§ **Instructions for the task**
Convert the records below, from the line containing "1372x896 pixels." through the line containing "Action: click(274, 734)", into a JSON list of strings with one string per line, leaving out blank lines and pictures.

§ **Material**
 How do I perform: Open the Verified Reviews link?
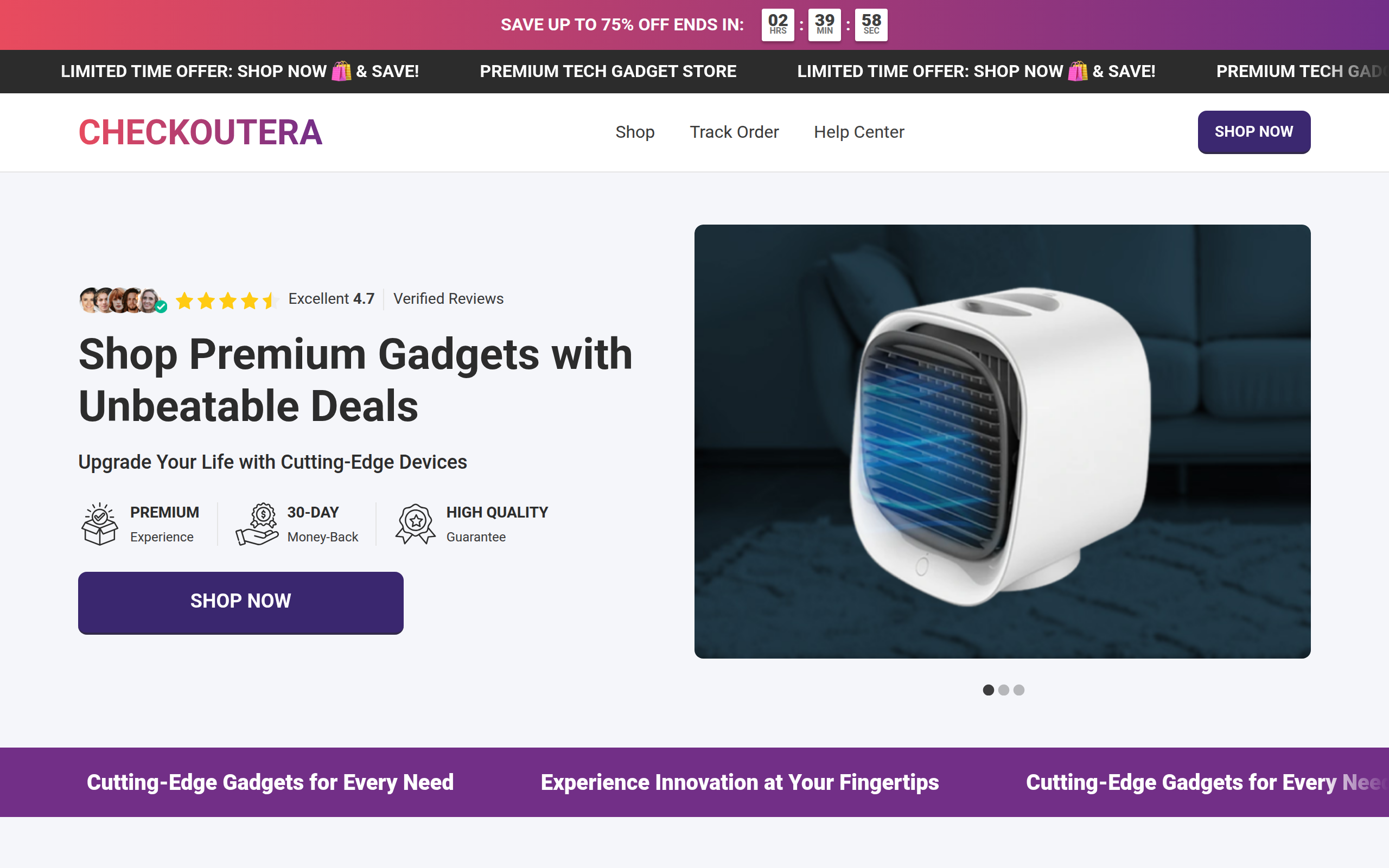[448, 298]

...

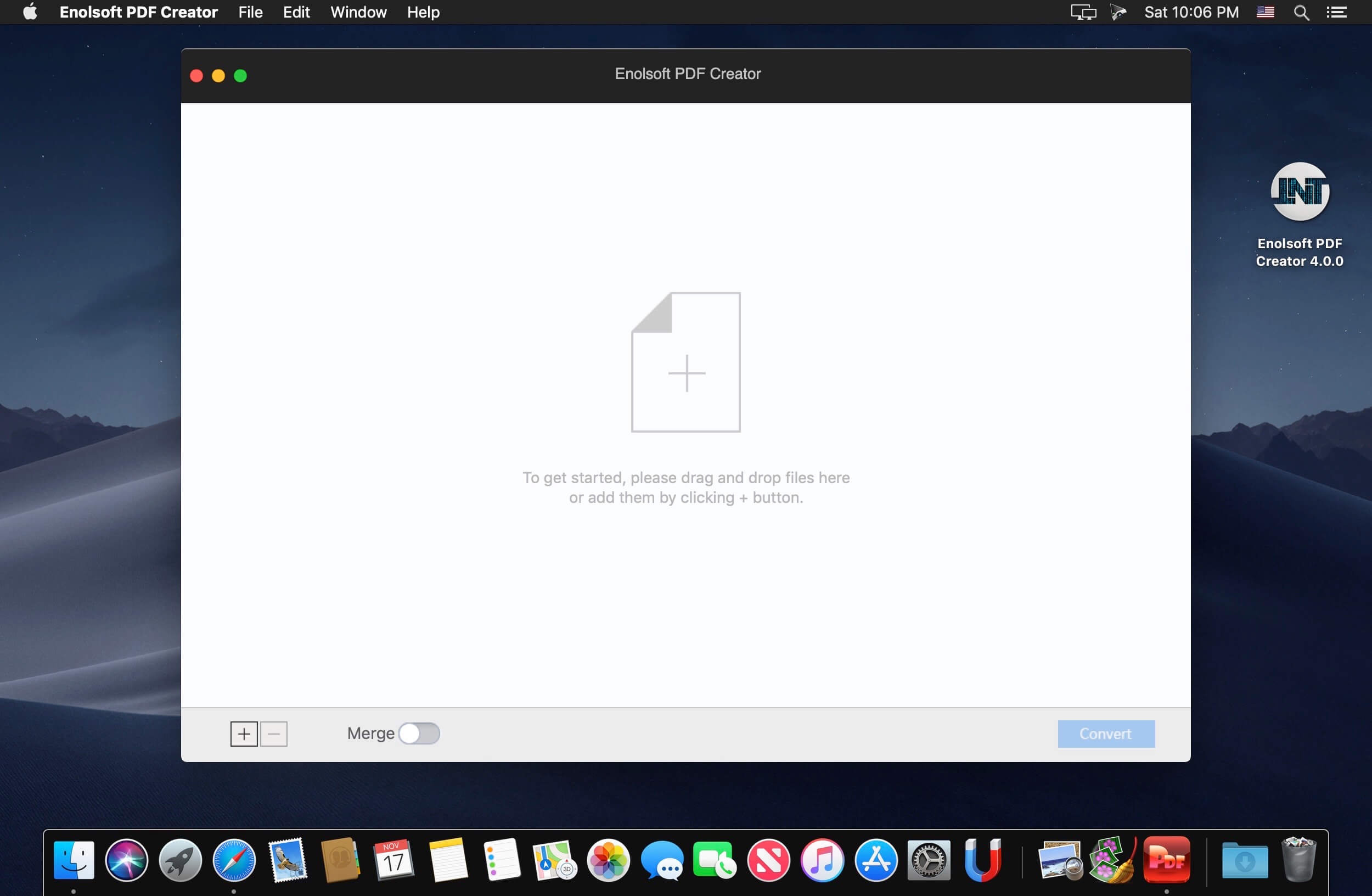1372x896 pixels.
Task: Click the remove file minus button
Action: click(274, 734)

§ **Solution to this task**
[
  "1372x896 pixels.",
  "Task: Click the remove file minus button",
  "Action: click(274, 734)"
]